Source data:
:::::
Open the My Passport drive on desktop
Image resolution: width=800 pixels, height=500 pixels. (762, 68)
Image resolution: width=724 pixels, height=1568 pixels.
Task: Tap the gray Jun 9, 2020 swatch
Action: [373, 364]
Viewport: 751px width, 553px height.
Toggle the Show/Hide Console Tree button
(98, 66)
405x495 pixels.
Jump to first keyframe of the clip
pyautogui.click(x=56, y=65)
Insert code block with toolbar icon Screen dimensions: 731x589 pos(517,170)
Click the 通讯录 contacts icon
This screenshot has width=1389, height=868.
:::::
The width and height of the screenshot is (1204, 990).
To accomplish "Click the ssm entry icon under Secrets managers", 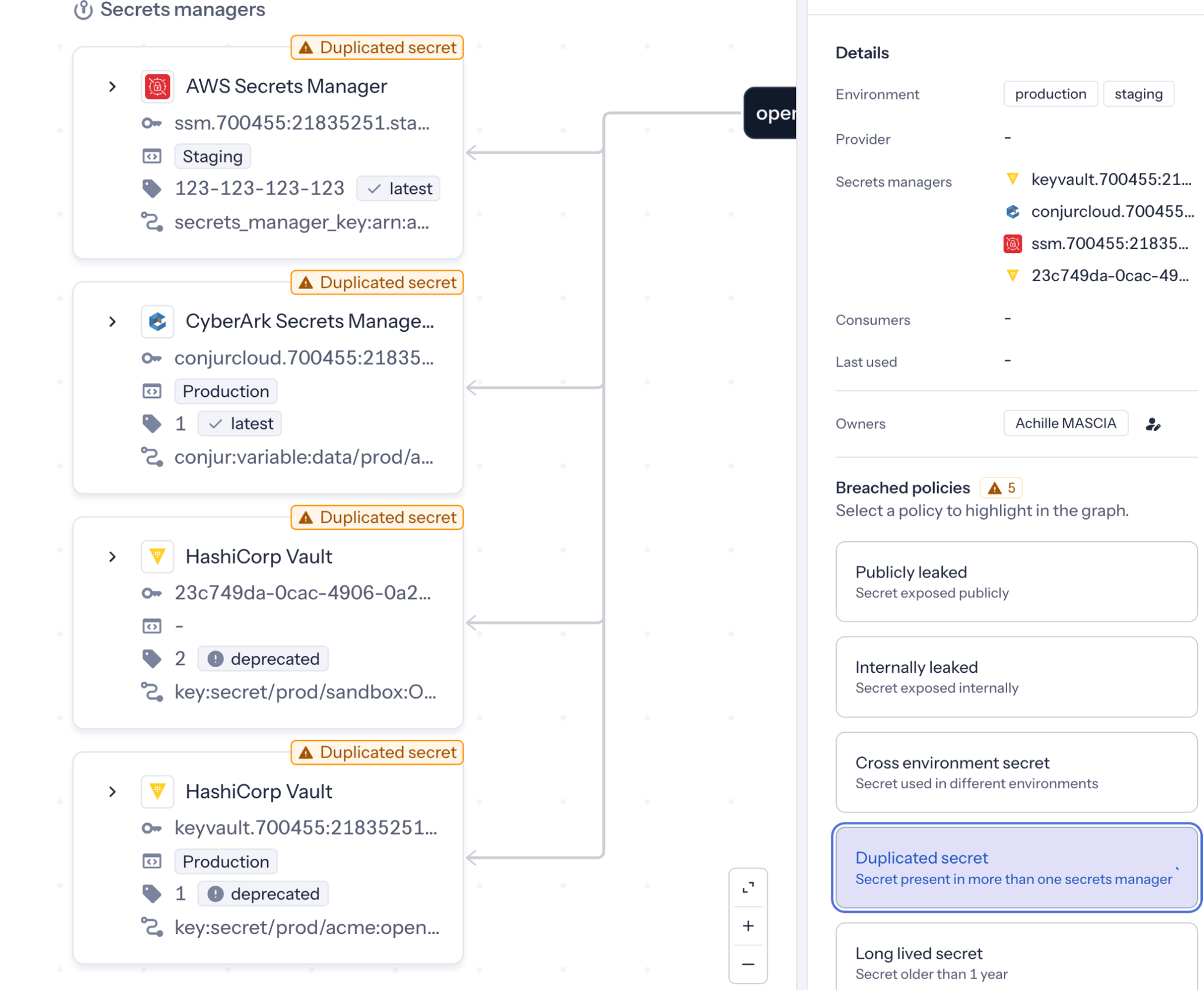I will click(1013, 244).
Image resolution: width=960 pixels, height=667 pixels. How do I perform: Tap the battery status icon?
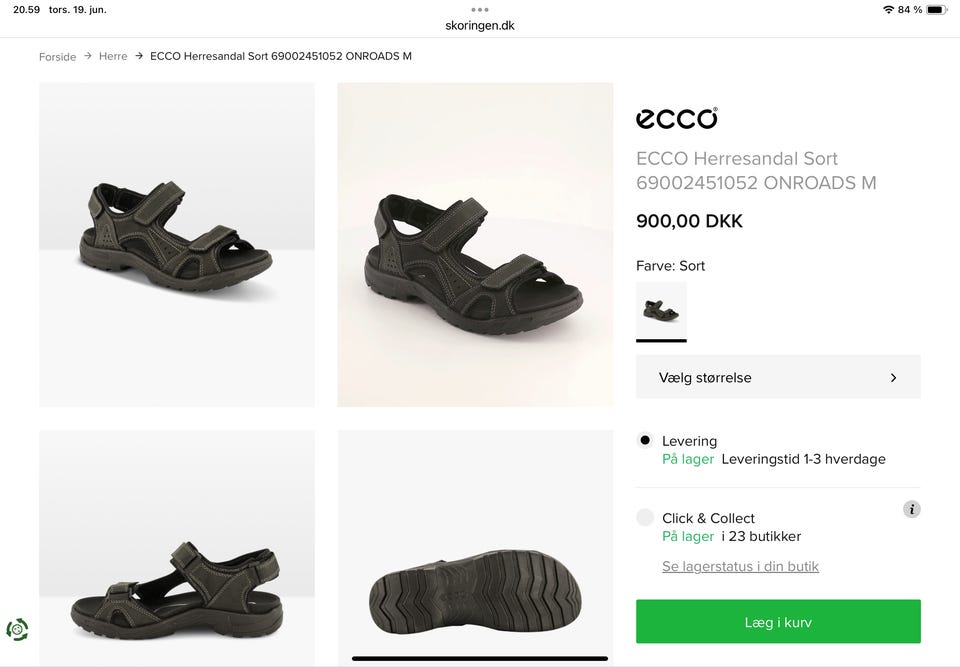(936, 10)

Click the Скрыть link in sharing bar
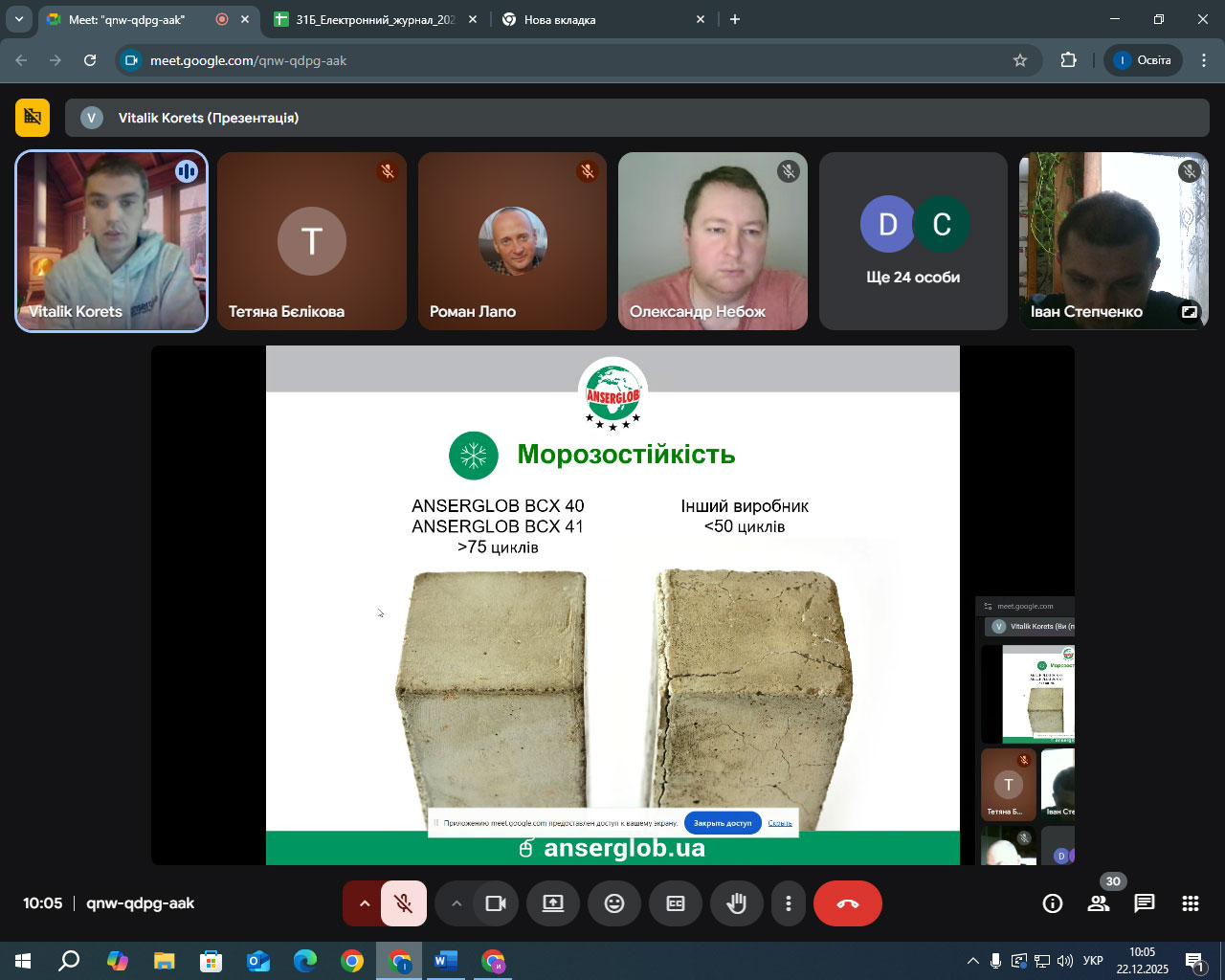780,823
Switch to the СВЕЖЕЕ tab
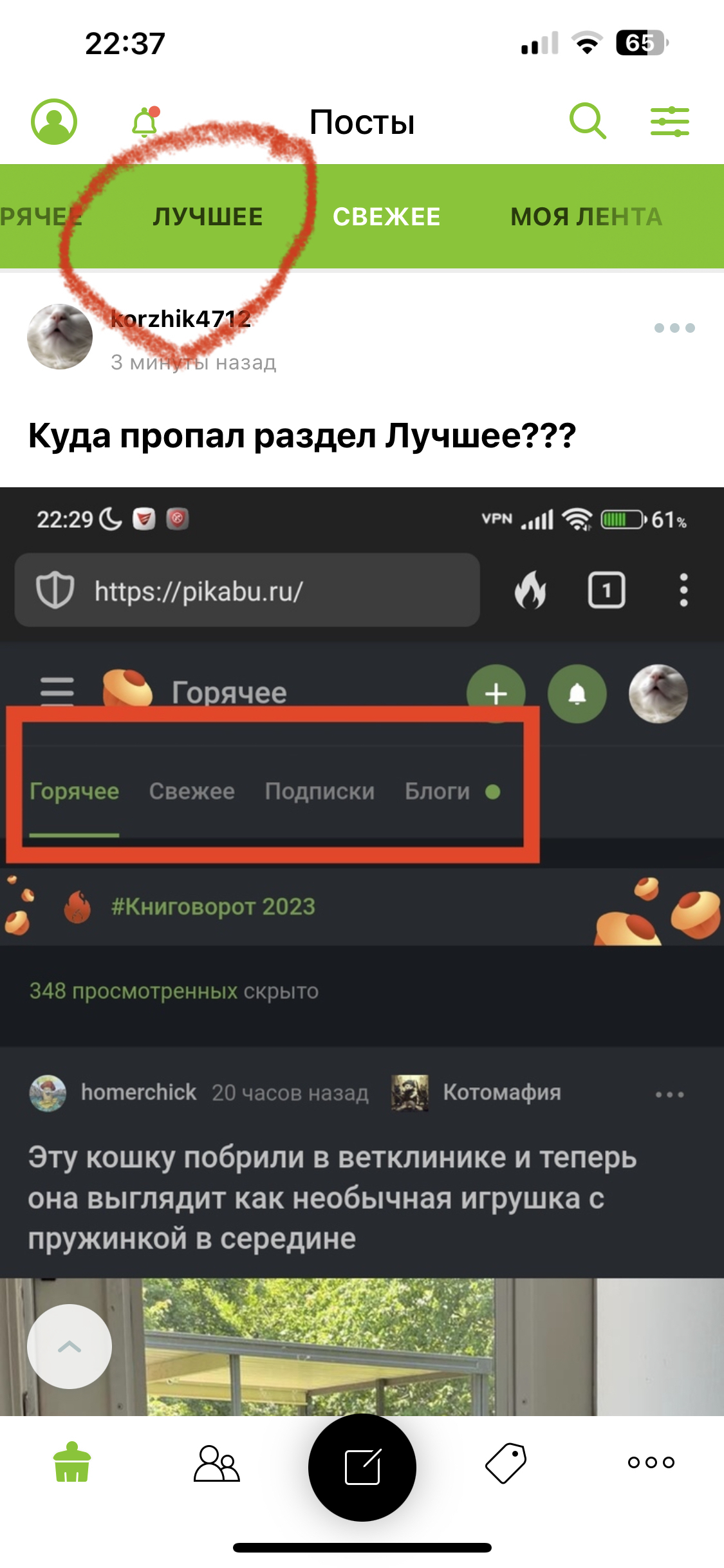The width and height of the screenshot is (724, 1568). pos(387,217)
:::::
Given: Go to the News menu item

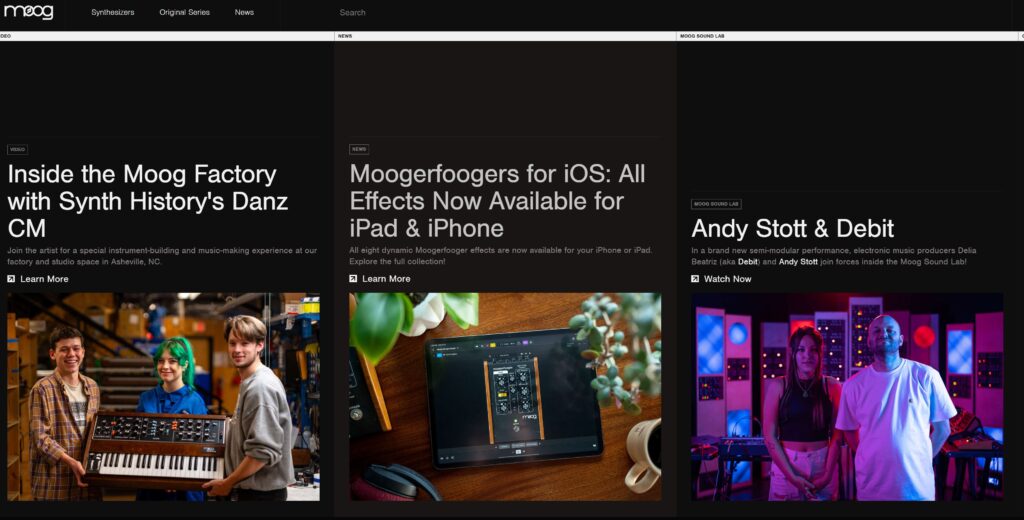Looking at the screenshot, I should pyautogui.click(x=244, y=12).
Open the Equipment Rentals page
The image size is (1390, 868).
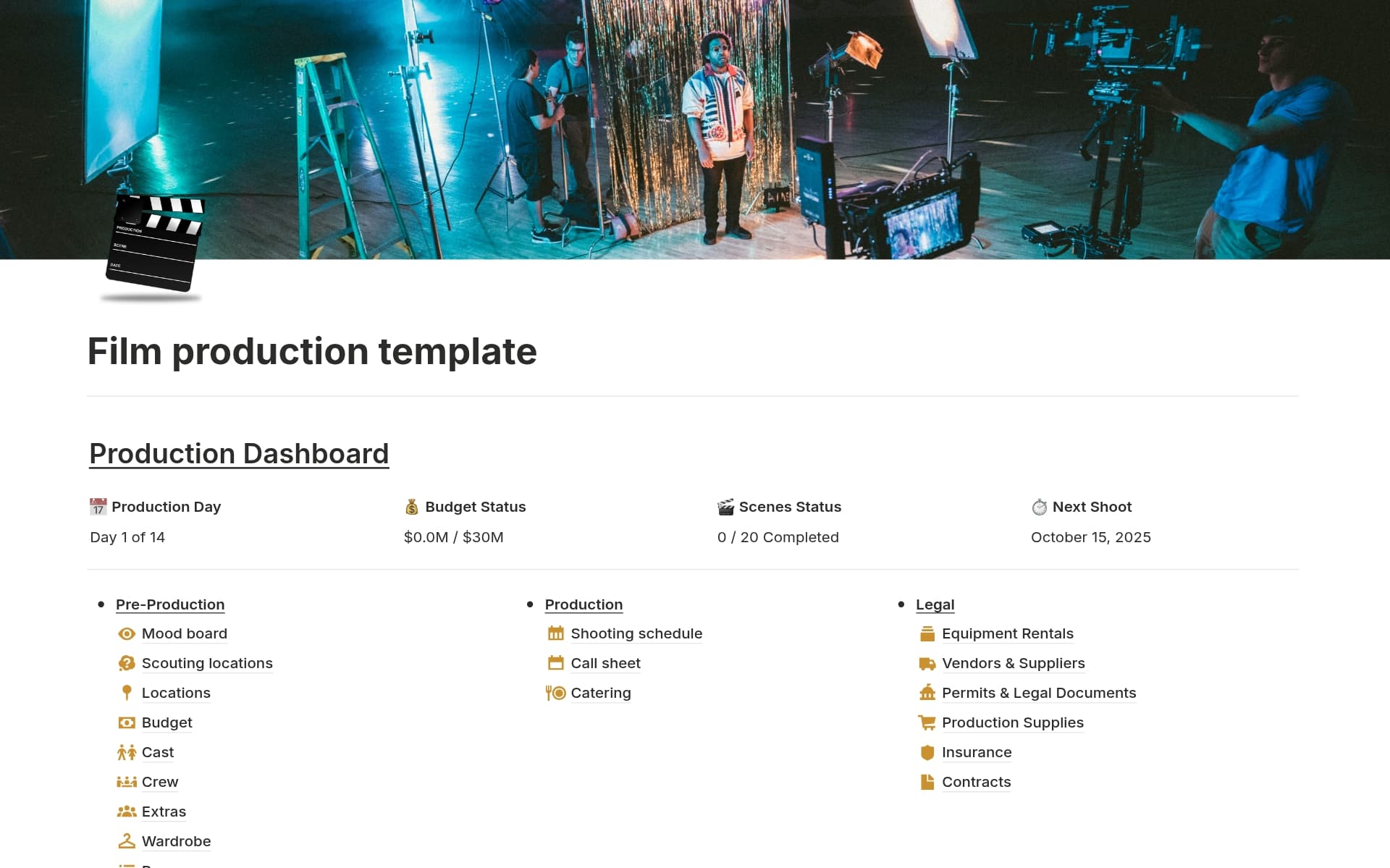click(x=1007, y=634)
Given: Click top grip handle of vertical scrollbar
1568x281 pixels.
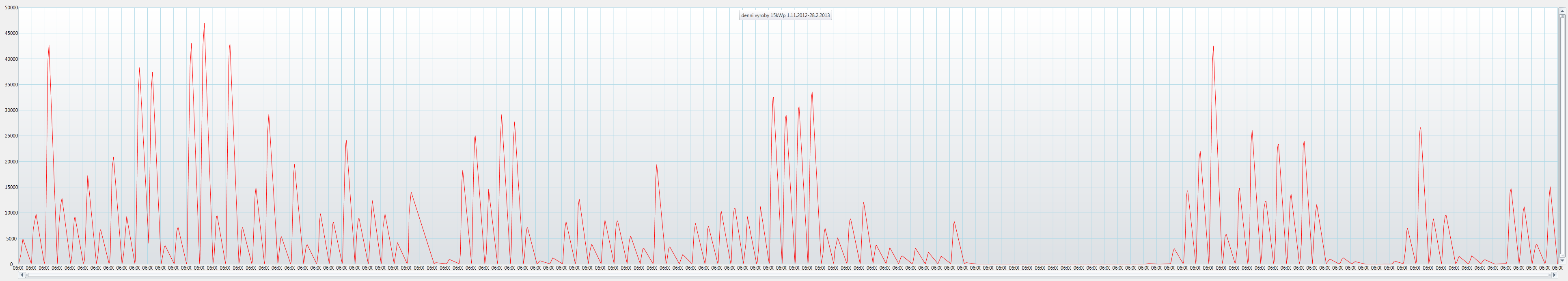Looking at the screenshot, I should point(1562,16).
:::::
- **TASK STATEMENT**
Rewrite the lines from the line containing "Click the Скрыть link in sharing bar" up to and including the line containing "The width and height of the screenshot is (724, 1568)." as a two-column CSV with the columns input and output, one row per item. Put each value in a single quoted field with line breaks replaced by spaces, and omit the pictures.

- **SOLUTION BELOW**
input,output
"Click the Скрыть link in sharing bar","780,823"
"Switch to the СВЕЖЕЕ tab","The width and height of the screenshot is (724, 1568). pos(387,217)"